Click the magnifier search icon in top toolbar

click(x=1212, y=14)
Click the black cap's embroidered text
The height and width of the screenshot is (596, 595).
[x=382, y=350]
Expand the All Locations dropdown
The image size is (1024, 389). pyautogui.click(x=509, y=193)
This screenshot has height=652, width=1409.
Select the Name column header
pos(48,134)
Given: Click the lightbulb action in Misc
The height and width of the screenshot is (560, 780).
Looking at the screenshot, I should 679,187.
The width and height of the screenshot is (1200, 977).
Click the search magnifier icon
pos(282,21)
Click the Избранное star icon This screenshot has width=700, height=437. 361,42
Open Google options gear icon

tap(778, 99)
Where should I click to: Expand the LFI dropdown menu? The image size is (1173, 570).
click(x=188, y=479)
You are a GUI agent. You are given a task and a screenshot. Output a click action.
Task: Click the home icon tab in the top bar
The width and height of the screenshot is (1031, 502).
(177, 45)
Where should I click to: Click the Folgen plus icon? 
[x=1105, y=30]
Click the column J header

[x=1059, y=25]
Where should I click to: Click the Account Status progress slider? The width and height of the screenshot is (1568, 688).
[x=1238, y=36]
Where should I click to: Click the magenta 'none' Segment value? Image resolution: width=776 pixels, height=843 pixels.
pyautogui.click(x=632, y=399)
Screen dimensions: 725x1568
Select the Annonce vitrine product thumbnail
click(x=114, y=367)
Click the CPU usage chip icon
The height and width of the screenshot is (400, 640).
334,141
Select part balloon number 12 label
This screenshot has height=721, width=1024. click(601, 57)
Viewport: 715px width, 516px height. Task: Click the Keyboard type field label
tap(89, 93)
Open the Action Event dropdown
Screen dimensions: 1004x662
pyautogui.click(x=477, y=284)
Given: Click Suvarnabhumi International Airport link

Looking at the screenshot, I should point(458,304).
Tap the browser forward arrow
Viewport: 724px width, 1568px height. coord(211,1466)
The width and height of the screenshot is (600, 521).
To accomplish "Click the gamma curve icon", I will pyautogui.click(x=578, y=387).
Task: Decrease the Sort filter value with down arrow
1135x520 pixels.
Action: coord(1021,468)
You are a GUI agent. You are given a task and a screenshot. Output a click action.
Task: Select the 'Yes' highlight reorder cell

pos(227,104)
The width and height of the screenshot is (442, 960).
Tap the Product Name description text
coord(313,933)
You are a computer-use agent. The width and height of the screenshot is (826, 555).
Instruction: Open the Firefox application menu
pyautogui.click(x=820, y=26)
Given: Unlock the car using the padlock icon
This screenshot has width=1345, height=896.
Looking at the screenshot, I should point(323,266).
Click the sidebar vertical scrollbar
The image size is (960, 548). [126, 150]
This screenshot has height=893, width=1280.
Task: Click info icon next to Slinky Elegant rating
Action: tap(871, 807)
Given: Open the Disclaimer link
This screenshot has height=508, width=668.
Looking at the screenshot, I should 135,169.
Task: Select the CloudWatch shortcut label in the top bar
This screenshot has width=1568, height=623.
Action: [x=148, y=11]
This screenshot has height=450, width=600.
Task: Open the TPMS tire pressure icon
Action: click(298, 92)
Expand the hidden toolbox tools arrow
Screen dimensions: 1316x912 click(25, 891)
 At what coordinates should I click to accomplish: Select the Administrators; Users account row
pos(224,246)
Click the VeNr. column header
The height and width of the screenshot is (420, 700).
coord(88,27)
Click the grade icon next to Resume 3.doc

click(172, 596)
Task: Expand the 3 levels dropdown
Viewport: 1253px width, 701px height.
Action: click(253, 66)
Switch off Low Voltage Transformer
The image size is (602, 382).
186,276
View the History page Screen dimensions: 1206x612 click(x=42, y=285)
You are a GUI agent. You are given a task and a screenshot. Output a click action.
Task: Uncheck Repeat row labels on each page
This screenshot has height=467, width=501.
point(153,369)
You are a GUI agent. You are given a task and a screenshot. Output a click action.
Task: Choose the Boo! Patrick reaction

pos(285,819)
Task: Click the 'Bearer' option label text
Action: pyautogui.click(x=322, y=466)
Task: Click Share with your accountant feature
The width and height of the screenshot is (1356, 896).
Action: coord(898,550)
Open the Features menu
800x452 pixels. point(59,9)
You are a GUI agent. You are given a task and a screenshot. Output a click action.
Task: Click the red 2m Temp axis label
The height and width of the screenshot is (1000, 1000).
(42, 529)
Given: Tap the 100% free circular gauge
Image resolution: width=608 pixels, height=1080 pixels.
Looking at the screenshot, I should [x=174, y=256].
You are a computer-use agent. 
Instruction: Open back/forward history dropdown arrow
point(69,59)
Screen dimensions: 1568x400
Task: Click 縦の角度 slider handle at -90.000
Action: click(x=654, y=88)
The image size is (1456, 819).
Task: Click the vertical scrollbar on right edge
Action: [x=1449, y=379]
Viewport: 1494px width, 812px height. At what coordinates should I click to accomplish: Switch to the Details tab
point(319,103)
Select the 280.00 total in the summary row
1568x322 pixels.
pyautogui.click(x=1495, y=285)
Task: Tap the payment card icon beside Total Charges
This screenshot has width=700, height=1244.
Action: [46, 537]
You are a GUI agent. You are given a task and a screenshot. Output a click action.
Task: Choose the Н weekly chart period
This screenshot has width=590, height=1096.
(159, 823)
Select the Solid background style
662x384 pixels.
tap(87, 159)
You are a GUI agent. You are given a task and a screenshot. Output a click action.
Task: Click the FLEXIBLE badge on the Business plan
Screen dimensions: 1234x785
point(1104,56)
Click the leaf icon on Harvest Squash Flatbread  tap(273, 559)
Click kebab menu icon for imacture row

+ + +

_WHAT YOU SHOULD DO_. Each line of the listing should be echoed back exactly.

_THE ANSWER_.
Click the magnifier search icon in top toolbar

click(x=1212, y=14)
Click the black cap's embroidered text
The height and width of the screenshot is (596, 595).
[x=382, y=350]
Expand the All Locations dropdown
The image size is (1024, 389). pyautogui.click(x=509, y=193)
This screenshot has height=652, width=1409.
Select the Name column header
pos(48,134)
Given: Click the lightbulb action in Misc
The height and width of the screenshot is (560, 780).
Looking at the screenshot, I should 679,187.
The width and height of the screenshot is (1200, 977).
Click the search magnifier icon
pos(282,21)
Click the Избранное star icon This screenshot has width=700, height=437. 361,42
Open Google options gear icon

tap(778, 99)
Where should I click to: Expand the LFI dropdown menu? The image size is (1173, 570).
click(x=188, y=479)
You are a GUI agent. You are given a task and a screenshot. Output a click action.
Task: Click the home icon tab in the top bar
The width and height of the screenshot is (1031, 502).
(177, 45)
Where should I click to: Click the Folgen plus icon? 
[x=1105, y=30]
Click the column J header

[x=1059, y=25]
Where should I click to: Click the Account Status progress slider? The width and height of the screenshot is (1568, 688).
[x=1238, y=36]
Where should I click to: Click the magenta 'none' Segment value? Image resolution: width=776 pixels, height=843 pixels.
pyautogui.click(x=632, y=399)
Screen dimensions: 725x1568
Select the Annonce vitrine product thumbnail
click(x=114, y=367)
Click the CPU usage chip icon
The height and width of the screenshot is (400, 640).
334,141
Select part balloon number 12 label
This screenshot has height=721, width=1024. click(601, 57)
Viewport: 715px width, 516px height. Task: Click the Keyboard type field label
tap(89, 93)
Open the Action Event dropdown
Screen dimensions: 1004x662
pyautogui.click(x=477, y=284)
Given: Click Suvarnabhumi International Airport link

Looking at the screenshot, I should point(458,304).
Tap the browser forward arrow
Viewport: 724px width, 1568px height. coord(211,1466)
The width and height of the screenshot is (600, 521).
To accomplish "Click the gamma curve icon", I will pyautogui.click(x=578, y=387).
Task: Decrease the Sort filter value with down arrow
1135x520 pixels.
Action: coord(1021,468)
You are a GUI agent. You are given a task and a screenshot. Output a click action.
Task: Select the 'Yes' highlight reorder cell

pos(227,104)
The width and height of the screenshot is (442, 960).
Tap the Product Name description text
coord(313,933)
You are a computer-use agent. The width and height of the screenshot is (826, 555).
Instruction: Open the Firefox application menu
pyautogui.click(x=820, y=26)
Given: Unlock the car using the padlock icon
This screenshot has width=1345, height=896.
Looking at the screenshot, I should point(323,266).
Click the sidebar vertical scrollbar
The image size is (960, 548). [126, 150]
This screenshot has height=893, width=1280.
Task: Click info icon next to Slinky Elegant rating
Action: tap(871, 807)
Given: Open the Disclaimer link
This screenshot has height=508, width=668.
Looking at the screenshot, I should 135,169.
Task: Select the CloudWatch shortcut label in the top bar
This screenshot has width=1568, height=623.
Action: [x=148, y=11]
This screenshot has height=450, width=600.
Task: Open the TPMS tire pressure icon
Action: click(298, 92)
Expand the hidden toolbox tools arrow
Screen dimensions: 1316x912 click(25, 891)
 At what coordinates should I click to accomplish: Select the Administrators; Users account row
pos(224,246)
Click the VeNr. column header
The height and width of the screenshot is (420, 700).
coord(88,27)
Click the grade icon next to Resume 3.doc

click(172, 596)
Task: Expand the 3 levels dropdown
Viewport: 1253px width, 701px height.
Action: click(253, 66)
Switch off Low Voltage Transformer
The image size is (602, 382).
186,276
View the History page Screen dimensions: 1206x612 click(x=42, y=285)
You are a GUI agent. You are given a task and a screenshot. Output a click action.
Task: Uncheck Repeat row labels on each page
This screenshot has height=467, width=501.
point(153,369)
You are a GUI agent. You are given a task and a screenshot. Output a click action.
Task: Choose the Boo! Patrick reaction

pos(285,819)
Task: Click the 'Bearer' option label text
Action: pyautogui.click(x=322, y=466)
Task: Click Share with your accountant feature
The width and height of the screenshot is (1356, 896).
Action: coord(898,550)
Open the Features menu
800x452 pixels. point(59,9)
You are a GUI agent. You are given a task and a screenshot. Output a click action.
Task: Click the red 2m Temp axis label
The height and width of the screenshot is (1000, 1000).
(42, 529)
Given: Tap the 100% free circular gauge
Image resolution: width=608 pixels, height=1080 pixels.
Looking at the screenshot, I should [x=174, y=256].
You are a computer-use agent. 
Instruction: Open back/forward history dropdown arrow
point(69,59)
Screen dimensions: 1568x400
Task: Click 縦の角度 slider handle at -90.000
Action: click(x=654, y=88)
The image size is (1456, 819).
Task: Click the vertical scrollbar on right edge
Action: [x=1449, y=379]
Viewport: 1494px width, 812px height. At what coordinates should I click to accomplish: Switch to the Details tab
point(319,103)
Select the 280.00 total in the summary row
1568x322 pixels.
pyautogui.click(x=1495, y=285)
Task: Tap the payment card icon beside Total Charges
This screenshot has width=700, height=1244.
Action: [46, 537]
You are a GUI agent. You are given a task and a screenshot. Output a click action.
Task: Choose the Н weekly chart period
This screenshot has width=590, height=1096.
(159, 823)
Select the Solid background style
662x384 pixels.
tap(87, 159)
You are a GUI agent. You are given a task and a screenshot. Output a click action.
Task: Click the FLEXIBLE badge on the Business plan
Screen dimensions: 1234x785
point(1104,56)
Click the leaf icon on Harvest Squash Flatbread  tap(273, 559)
Click kebab menu icon for imacture row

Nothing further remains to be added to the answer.